* **Instructions for the task**
Begin with the line that holds "Click the Slippage Tolerance input field". Write out every line from there to the end of the listing below, word for word.

* **Data to process**
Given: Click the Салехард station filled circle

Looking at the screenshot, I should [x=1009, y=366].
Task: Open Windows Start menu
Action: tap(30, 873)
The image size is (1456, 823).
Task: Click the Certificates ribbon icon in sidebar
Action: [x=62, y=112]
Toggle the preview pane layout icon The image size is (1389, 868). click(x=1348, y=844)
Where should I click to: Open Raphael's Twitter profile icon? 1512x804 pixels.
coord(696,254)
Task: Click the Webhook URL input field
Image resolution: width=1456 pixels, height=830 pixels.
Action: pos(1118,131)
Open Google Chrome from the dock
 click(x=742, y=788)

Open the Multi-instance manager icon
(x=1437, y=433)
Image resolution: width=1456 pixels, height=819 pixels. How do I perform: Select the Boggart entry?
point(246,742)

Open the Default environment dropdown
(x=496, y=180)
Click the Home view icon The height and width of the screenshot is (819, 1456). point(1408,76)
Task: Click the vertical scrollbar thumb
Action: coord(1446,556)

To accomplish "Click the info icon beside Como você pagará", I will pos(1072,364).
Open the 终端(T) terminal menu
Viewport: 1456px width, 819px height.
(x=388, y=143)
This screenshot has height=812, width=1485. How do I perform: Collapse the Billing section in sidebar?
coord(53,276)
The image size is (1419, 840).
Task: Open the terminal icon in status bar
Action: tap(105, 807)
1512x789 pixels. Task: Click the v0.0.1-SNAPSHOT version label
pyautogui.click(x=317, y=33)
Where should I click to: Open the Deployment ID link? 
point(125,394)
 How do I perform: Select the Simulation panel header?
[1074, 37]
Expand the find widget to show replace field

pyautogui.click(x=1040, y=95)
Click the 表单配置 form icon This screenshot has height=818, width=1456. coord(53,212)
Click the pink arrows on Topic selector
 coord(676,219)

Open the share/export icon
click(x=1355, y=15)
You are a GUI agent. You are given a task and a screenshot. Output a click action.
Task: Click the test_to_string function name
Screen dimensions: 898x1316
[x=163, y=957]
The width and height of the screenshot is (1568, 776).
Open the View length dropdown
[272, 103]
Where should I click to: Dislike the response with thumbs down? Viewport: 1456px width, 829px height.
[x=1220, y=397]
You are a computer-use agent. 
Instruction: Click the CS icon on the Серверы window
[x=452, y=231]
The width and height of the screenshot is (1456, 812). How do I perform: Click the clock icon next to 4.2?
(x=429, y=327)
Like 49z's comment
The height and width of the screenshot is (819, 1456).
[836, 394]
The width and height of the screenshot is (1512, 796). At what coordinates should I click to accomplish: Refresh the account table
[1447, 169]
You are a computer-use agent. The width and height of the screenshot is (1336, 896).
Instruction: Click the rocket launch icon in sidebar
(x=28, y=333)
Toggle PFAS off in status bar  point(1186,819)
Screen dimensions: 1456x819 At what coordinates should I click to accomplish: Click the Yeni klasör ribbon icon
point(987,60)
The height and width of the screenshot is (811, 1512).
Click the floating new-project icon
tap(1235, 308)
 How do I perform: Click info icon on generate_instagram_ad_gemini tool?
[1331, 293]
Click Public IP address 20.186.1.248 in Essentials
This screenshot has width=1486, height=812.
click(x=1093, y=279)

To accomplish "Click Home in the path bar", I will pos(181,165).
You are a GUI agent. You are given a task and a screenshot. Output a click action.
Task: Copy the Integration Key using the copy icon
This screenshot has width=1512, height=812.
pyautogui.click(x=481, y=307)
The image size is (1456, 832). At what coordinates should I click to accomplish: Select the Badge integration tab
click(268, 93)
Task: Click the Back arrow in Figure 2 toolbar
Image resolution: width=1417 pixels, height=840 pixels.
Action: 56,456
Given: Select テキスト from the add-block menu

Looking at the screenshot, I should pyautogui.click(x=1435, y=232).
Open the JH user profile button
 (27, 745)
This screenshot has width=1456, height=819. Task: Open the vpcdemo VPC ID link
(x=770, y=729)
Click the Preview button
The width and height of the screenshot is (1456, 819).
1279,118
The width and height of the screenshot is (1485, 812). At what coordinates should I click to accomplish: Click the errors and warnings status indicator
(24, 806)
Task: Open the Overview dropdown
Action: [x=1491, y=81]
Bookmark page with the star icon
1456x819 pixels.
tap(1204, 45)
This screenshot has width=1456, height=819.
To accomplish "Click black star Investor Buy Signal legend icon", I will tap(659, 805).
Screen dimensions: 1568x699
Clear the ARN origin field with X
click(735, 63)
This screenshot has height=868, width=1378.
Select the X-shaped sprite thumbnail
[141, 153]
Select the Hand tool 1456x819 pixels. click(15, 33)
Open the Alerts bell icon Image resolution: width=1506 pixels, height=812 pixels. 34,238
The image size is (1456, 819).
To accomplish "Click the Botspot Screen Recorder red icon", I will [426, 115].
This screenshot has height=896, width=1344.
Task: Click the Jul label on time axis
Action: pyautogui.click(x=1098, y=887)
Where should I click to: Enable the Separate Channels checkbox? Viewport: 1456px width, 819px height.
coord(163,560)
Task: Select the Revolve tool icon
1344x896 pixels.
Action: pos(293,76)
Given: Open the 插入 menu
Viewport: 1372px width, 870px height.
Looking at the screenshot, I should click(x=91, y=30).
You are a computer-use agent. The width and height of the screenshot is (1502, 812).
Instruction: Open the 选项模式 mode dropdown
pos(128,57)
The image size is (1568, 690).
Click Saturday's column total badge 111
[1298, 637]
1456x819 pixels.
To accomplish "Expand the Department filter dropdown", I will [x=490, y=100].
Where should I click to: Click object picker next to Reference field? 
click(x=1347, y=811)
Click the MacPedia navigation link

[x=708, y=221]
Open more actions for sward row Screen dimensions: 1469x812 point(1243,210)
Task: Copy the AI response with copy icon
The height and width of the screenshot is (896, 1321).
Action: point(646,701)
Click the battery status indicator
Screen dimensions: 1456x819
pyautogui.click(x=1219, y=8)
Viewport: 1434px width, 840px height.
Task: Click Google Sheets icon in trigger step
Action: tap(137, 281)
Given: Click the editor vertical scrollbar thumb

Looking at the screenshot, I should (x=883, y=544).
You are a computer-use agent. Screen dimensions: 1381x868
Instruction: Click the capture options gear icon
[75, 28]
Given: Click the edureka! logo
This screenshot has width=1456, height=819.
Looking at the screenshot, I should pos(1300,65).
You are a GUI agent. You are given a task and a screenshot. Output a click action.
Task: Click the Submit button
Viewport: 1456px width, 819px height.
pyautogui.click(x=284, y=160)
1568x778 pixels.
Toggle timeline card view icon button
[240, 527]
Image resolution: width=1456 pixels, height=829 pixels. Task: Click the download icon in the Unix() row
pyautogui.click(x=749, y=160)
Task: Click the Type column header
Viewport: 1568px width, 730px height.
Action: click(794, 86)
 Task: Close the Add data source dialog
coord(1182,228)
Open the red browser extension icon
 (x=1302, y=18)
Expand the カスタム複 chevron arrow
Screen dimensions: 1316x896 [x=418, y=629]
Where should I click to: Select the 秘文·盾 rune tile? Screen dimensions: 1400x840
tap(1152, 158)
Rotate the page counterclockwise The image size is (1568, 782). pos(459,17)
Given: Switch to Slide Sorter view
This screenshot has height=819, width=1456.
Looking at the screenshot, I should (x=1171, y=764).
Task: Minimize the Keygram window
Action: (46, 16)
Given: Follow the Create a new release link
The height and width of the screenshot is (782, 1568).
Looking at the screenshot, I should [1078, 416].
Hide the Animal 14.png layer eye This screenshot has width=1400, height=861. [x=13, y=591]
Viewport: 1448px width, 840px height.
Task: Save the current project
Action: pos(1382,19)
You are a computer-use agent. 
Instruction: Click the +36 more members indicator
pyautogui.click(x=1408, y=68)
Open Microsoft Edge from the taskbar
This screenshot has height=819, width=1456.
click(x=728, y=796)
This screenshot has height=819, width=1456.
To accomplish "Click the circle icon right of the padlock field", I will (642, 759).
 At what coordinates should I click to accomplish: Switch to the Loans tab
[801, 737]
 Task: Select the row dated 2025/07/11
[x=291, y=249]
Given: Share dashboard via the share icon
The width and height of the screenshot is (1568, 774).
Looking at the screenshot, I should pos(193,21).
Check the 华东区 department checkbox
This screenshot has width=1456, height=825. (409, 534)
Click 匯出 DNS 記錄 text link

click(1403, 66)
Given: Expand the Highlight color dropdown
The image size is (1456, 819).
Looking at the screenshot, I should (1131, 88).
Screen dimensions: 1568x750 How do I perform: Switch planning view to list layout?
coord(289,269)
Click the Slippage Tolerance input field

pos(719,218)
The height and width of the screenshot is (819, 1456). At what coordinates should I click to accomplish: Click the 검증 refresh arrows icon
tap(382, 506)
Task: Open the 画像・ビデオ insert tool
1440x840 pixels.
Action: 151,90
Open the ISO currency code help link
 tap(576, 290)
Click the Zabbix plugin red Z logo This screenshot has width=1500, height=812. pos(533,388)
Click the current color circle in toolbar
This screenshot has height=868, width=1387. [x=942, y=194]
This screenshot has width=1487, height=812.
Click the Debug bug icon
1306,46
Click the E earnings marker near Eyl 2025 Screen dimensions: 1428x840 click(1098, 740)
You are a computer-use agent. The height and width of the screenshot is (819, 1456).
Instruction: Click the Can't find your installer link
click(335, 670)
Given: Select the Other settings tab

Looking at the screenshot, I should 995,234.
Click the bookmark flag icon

* **Response to this exercise**
Click the Slippage Tolerance input field

pos(719,218)
The height and width of the screenshot is (819, 1456). At what coordinates should I click to accomplish: Click the 검증 refresh arrows icon
tap(382, 506)
Task: Open the 画像・ビデオ insert tool
1440x840 pixels.
Action: 151,90
Open the ISO currency code help link
 tap(576, 290)
Click the Zabbix plugin red Z logo This screenshot has width=1500, height=812. pos(533,388)
Click the current color circle in toolbar
This screenshot has height=868, width=1387. [x=942, y=194]
This screenshot has width=1487, height=812.
Click the Debug bug icon
1306,46
Click the E earnings marker near Eyl 2025 Screen dimensions: 1428x840 click(1098, 740)
You are a computer-use agent. The height and width of the screenshot is (819, 1456).
Instruction: Click the Can't find your installer link
click(335, 670)
Given: Select the Other settings tab

Looking at the screenshot, I should 995,234.
Click the bookmark flag icon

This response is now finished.